◆ Task to carry out: Beginning with the line that holds "Open 我负责项目 in the sidebar" in the data below, give again every line through the one that holds "Task: Click the market", exactly as written.

◆ Information shown:
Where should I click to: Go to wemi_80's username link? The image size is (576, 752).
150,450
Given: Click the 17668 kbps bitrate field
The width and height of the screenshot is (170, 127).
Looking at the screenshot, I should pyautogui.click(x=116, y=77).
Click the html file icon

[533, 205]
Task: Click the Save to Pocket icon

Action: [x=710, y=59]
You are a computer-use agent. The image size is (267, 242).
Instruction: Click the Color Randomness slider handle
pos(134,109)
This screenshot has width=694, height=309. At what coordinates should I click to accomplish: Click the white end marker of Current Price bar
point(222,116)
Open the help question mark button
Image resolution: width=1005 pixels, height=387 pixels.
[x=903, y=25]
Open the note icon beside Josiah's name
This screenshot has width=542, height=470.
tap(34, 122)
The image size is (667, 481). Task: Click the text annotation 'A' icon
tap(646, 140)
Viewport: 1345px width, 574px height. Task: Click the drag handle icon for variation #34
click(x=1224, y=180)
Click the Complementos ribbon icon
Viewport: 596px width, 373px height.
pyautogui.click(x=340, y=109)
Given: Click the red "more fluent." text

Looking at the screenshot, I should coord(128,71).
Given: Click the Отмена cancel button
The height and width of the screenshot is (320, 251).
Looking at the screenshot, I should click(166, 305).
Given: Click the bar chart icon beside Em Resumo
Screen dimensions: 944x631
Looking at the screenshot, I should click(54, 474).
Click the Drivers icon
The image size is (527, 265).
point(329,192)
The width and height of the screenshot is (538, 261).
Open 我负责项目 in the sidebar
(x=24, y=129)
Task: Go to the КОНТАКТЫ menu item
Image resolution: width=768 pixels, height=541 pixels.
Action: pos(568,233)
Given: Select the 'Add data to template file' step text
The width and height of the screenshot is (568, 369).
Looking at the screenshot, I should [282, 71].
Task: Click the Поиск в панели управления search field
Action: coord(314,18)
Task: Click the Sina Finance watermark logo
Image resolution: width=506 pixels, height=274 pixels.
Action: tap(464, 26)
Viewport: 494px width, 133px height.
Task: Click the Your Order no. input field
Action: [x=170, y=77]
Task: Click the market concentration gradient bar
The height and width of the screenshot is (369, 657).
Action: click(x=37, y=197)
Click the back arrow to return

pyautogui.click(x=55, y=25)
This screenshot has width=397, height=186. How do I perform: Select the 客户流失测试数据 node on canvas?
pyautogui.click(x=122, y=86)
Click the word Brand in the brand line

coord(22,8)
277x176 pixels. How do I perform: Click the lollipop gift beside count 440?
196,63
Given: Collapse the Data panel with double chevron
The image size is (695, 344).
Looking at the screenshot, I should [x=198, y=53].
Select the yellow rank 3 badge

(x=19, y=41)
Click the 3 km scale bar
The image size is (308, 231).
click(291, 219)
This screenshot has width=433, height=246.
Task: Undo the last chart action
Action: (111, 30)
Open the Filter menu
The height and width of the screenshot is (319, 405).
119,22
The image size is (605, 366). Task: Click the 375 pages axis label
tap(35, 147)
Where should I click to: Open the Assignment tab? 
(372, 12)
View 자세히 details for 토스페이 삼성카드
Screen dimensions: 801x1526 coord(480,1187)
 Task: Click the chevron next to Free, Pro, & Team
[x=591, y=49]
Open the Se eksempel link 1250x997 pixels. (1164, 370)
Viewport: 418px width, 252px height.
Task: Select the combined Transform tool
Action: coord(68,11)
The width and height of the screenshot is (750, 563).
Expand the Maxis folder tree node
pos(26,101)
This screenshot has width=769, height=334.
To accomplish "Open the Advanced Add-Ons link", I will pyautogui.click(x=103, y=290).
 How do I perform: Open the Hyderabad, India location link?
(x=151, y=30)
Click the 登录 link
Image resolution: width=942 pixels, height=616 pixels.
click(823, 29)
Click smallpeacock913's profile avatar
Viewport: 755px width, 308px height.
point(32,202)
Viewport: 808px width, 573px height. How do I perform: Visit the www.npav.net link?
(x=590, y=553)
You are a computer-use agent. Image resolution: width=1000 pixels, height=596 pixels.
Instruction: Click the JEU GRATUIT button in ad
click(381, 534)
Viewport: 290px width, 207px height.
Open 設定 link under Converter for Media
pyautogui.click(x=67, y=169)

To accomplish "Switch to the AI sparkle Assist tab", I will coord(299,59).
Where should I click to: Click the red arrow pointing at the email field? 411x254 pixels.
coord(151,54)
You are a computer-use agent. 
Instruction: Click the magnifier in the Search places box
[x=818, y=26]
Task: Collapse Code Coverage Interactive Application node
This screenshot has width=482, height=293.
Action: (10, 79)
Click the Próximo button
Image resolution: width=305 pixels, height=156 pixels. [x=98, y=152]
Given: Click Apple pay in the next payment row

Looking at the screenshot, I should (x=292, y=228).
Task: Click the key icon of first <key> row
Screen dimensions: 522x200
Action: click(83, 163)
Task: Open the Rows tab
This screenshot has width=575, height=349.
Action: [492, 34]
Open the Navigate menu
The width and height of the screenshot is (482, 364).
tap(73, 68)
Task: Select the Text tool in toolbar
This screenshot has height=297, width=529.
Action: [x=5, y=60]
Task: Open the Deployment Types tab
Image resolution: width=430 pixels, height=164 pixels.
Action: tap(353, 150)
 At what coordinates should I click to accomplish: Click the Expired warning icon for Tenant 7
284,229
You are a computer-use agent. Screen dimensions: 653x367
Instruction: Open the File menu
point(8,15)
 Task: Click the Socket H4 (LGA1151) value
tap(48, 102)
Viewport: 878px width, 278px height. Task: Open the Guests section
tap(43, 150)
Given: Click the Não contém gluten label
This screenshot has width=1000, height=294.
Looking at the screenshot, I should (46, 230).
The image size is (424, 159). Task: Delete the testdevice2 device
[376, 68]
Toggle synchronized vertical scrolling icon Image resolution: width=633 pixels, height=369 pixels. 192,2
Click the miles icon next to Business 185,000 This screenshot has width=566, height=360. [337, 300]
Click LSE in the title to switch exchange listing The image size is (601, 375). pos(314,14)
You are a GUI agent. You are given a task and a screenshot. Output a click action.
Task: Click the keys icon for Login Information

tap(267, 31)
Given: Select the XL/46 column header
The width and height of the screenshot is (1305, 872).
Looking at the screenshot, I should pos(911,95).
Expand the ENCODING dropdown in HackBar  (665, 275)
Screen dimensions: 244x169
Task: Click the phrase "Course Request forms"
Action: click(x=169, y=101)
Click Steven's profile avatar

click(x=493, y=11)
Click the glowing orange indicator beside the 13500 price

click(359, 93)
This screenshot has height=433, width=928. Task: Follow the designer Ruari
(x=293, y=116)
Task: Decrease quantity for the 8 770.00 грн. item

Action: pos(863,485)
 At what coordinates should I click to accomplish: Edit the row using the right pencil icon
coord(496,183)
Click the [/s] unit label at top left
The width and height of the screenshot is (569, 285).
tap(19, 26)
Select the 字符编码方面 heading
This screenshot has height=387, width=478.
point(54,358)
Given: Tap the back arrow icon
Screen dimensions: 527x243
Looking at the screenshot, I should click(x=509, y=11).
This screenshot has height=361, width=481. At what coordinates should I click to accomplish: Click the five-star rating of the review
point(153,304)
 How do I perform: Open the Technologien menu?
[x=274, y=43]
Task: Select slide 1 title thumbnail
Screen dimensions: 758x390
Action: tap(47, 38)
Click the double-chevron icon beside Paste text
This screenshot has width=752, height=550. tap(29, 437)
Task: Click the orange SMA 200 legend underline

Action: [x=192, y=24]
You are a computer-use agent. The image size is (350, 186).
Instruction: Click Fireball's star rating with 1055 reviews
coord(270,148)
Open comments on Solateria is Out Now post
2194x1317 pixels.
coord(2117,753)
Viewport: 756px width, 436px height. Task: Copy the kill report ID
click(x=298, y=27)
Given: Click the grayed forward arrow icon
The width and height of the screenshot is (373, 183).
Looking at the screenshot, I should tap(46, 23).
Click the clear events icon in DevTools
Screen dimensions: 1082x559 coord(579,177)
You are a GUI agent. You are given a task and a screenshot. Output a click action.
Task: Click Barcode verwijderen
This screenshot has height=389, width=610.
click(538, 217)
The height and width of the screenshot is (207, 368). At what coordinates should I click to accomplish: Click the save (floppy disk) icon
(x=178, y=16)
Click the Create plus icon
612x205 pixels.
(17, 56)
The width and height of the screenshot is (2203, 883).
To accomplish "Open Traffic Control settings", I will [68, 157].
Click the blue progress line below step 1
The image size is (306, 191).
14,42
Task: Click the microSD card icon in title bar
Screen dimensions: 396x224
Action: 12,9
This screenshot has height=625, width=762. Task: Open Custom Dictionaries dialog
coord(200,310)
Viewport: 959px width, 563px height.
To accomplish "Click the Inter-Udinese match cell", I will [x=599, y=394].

◆ Answer area:
Open 我负责项目 in the sidebar
(x=24, y=129)
Task: Go to the КОНТАКТЫ menu item
Image resolution: width=768 pixels, height=541 pixels.
Action: pos(568,233)
Given: Select the 'Add data to template file' step text
The width and height of the screenshot is (568, 369).
Looking at the screenshot, I should [282, 71].
Task: Click the Поиск в панели управления search field
Action: coord(314,18)
Task: Click the Sina Finance watermark logo
Image resolution: width=506 pixels, height=274 pixels.
Action: tap(464, 26)
Viewport: 494px width, 133px height.
Task: Click the Your Order no. input field
Action: [x=170, y=77]
Task: Click the market concentration gradient bar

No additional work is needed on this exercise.